TransCanada Corp. executives said they want to “carefully advance” more than C$20 billion of projects currently under development, and reported progress with several projects in North America, including natural gas and oil pipelines in the United States and Mexico.

During the fourth quarter, the Calgary-based oil and gas transportation conglomerate said it would proceed with construction of the C$6.2 billion Coastal GasLink pipeline project after LNG Canada’s joint venture (JV) partners said they had reached a final investment decision (FID) to build a liquefaction facility in Kitimat, British Columbia (BC). The 670-kilometer (416-mile) pipeline would have an initial capacity of about 2.1 Bcf/d and could be expanded up to 5 Bcf/d. As part of its agreement with LNG Canada’s five JV partners, TransCanada was reimbursed C$470 million in pre-FID costs.

TransCanada also plans to file applications to build and operate an expanded Nova Gas Transmission Ltd. (NGTL) pipeline system with Canada’s National Energy Board (NEB) before the end of March. Pending the necessary approvals for the C$1.5 billion expansion, the company said it could begin construction on NGTL in Alberta and BC, as early as 3Q2020.

The company is also expecting NEB to respond in 1Q2019 to a compliance filing TransCanada submitted in January over a toll cut on its Canadian Mainline gas system.

In the United States, TransCanada expects to place the remainder of the Mountaineer XPress project into service by the end of March, along with all of the Gulf XPress project. Just under half of Mountaineer entered service in January. Both natural gas pipelines are projects of affiliate Columbia Gas Transmission LLC.

The conglomerate also reported that it was continuing to work toward entering the 800-kilometer, 42-inch diameter Sur de Texas-Tuxpan undersea natural gas pipeline, to move gas from Texas into Mexico, in early 2Q2019. CEO Russ Girling said TransCanada has spent about US$3 billion on Sur de Texas and two other U.S.-to-Mexico pipelines — Tuxpan-Tula and Tula-Villa de Reyes. Sur de Texas is being developed with Sempra Energy’s Mexico subsidiary Infraestructura Energética Nova.

There have been some regulatory delays involving Mexico’s power utility Comisión Federal de Electricidad (CFE). “While our Mexican projects have faced some delays the CFE has approved the payment of fixed capacity charges on our pipelines in accordance with their respective 25-year transportation service agreements,” Girling said during a quarterly earnings call Thursday.

TransCanada reported net income of C$1.1 billion (C$1.19/ share) in 4Q2018, compared with C$861 million (C98 cents) in the year-ago quarter. Full-year net earnings were C$3.5 billion (C$3.92) in 2018, versus C$3.0 billion (C$3.43) in 2017.

Revenues increased 7.9% in the fourth quarter to C$3.9 billion, and rose 1.7% for the year to C$13.7 billion. The company’s U.S. natural gas pipelines segment brought in C$1.33 billion in 4Q2018, a 47.3% increase from the year-ago quarter. The Canadian natural gas pipelines segment saw a 30.8% increase in quarterly earnings, to C$1.27 billion.
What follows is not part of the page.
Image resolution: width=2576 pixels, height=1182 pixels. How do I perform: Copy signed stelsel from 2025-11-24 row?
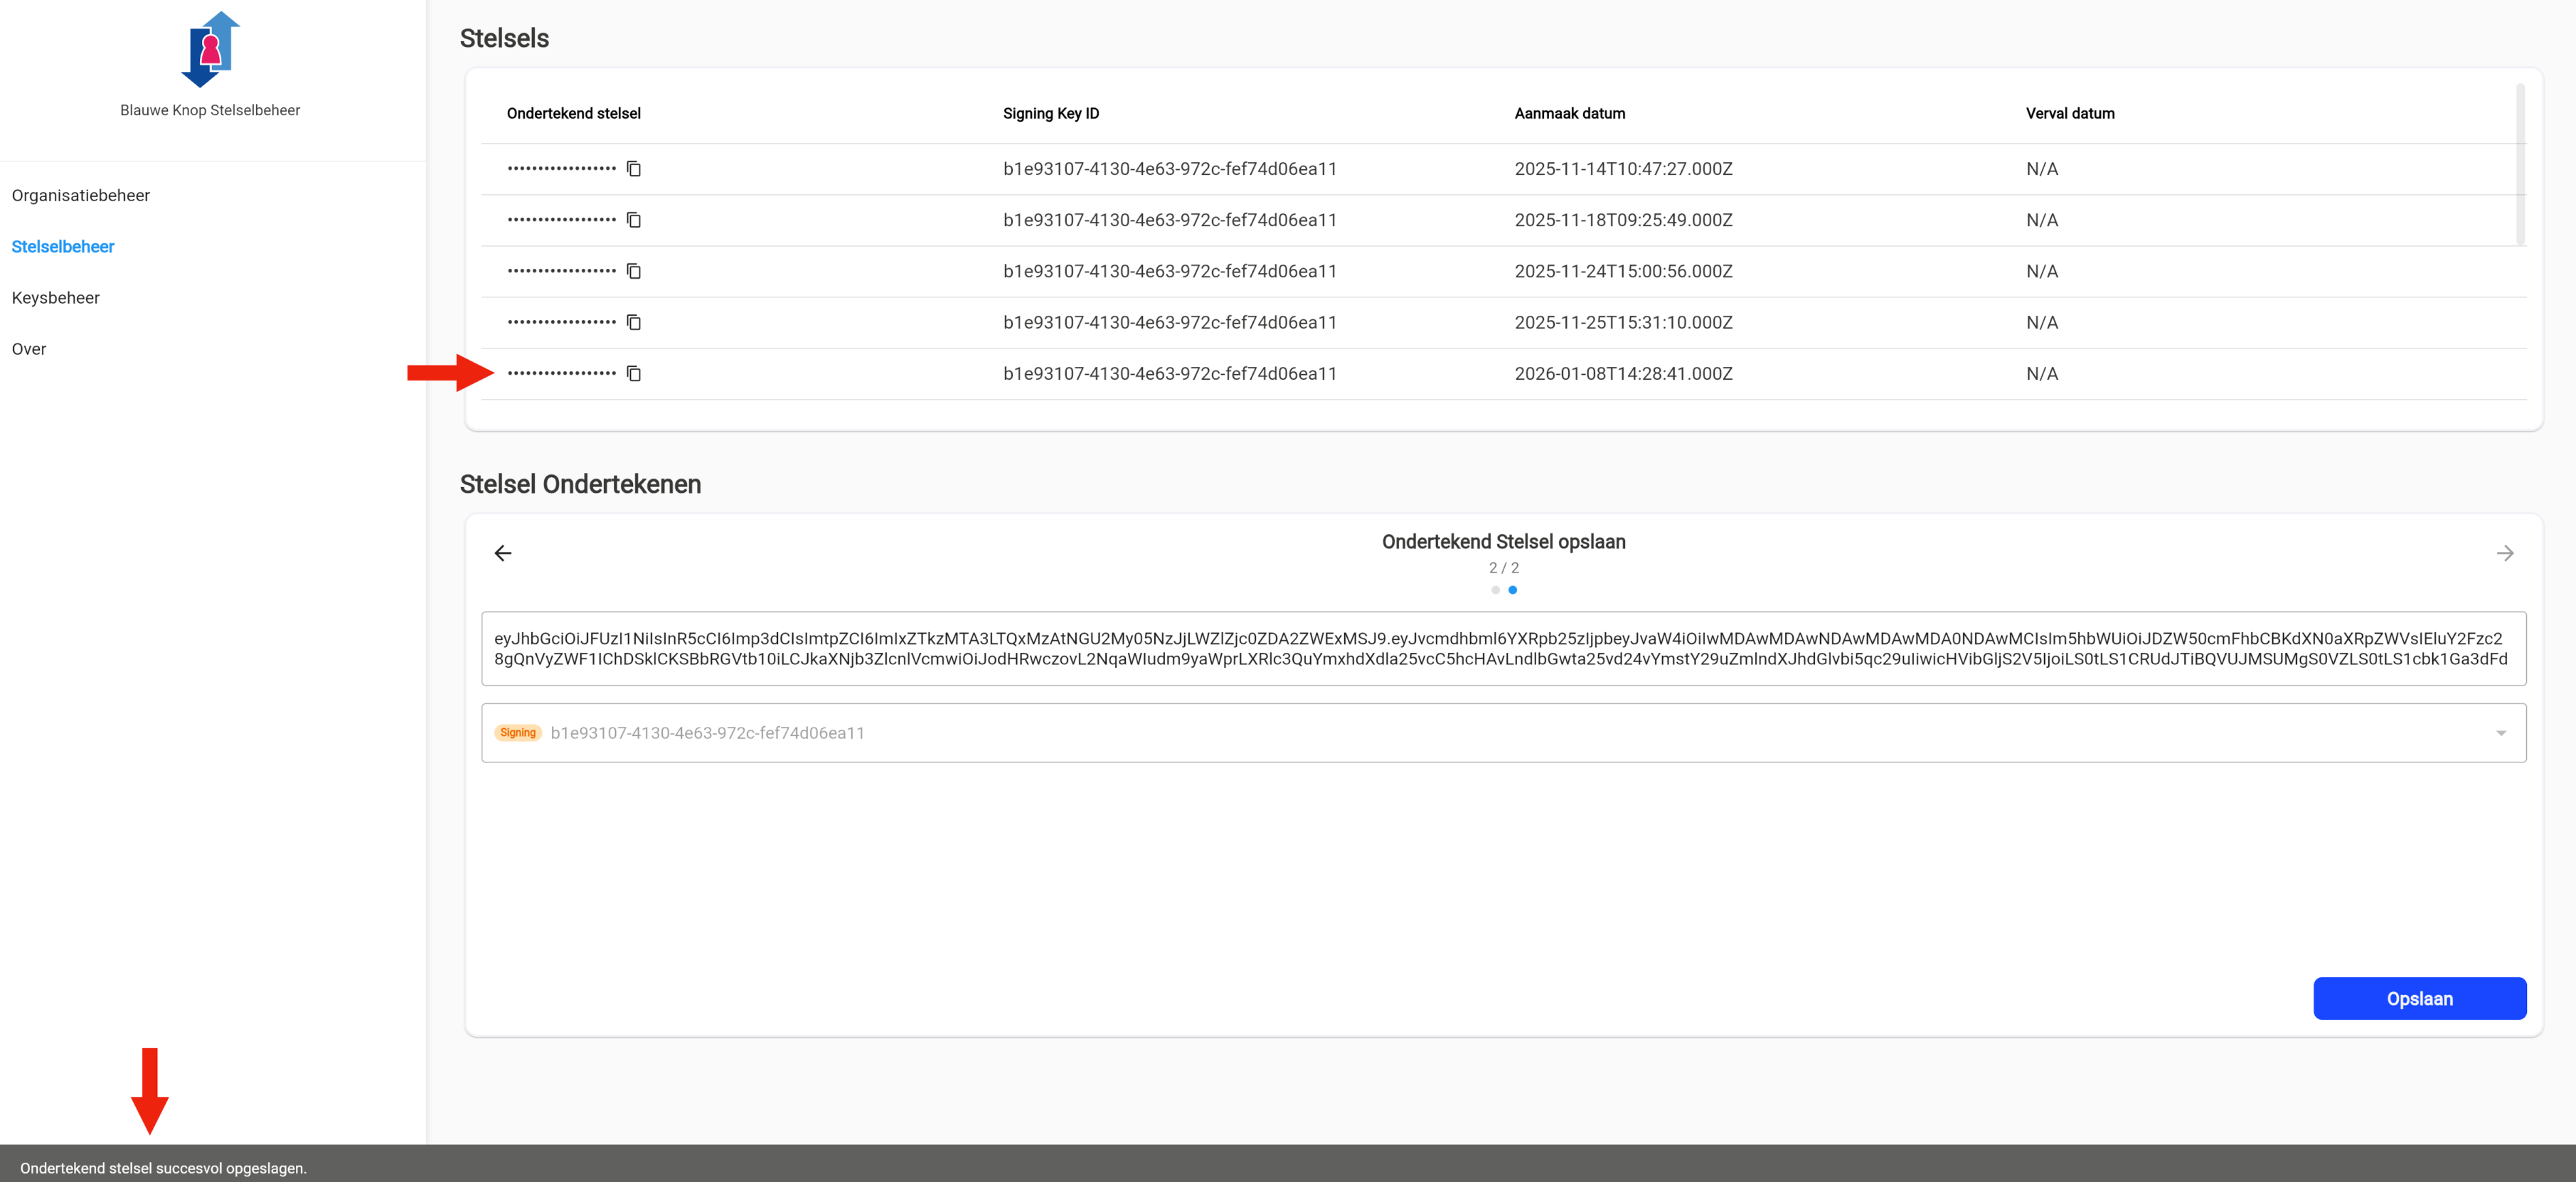633,271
Willing Fighting For Keystone XL

TransCanada executives also discussed the ongoing court fight for the embattled Keystone XL crude oil pipeline, which moves Alberta crude to Lower 48 markets, even at the risk of losing the 2019 construction season.

During the call, Executive Vice President Paul Miller, who handles liquids pipelines, said TransCanada was pursuing a reversal of a ruling last November in U.S. District Court for the District of Montana that halted construction of Keystone. The company was also still waiting for a decision by the Nebraska Supreme Court over whether a decision by the state Public Service Commission to approve the pipeline route in November 2017 was valid.

Miller said TransCanada has a two-year construction window and wants to start construction this year. He said the company also has “an optimal construction program” that takes advantage of seasonality. The Montana court agreed to allow TransCanada to continue performing preliminary work for the project.

“There will come a point where, because of the desire to pursue this optimal [construction] structure, we will lose 2019,” Miller warned. “We’re not at that point yet. And we continue to work these various hurdles again with the goal to achieving starting in 2019. But it’s uncertain at this time when we will have these various legal and regulatory hurdles behind us.”

In the interim, Miller said TransCanada anticipates the U.S. State Department will complete work on a supplemental environmental impact statement (SEIS) for Keystone in 2Q2019. Once the SEIS is issued, Miller said the Bureau of Land Management and the Army Corps of Engineers would be in a position to issue additional permits for the pipeline.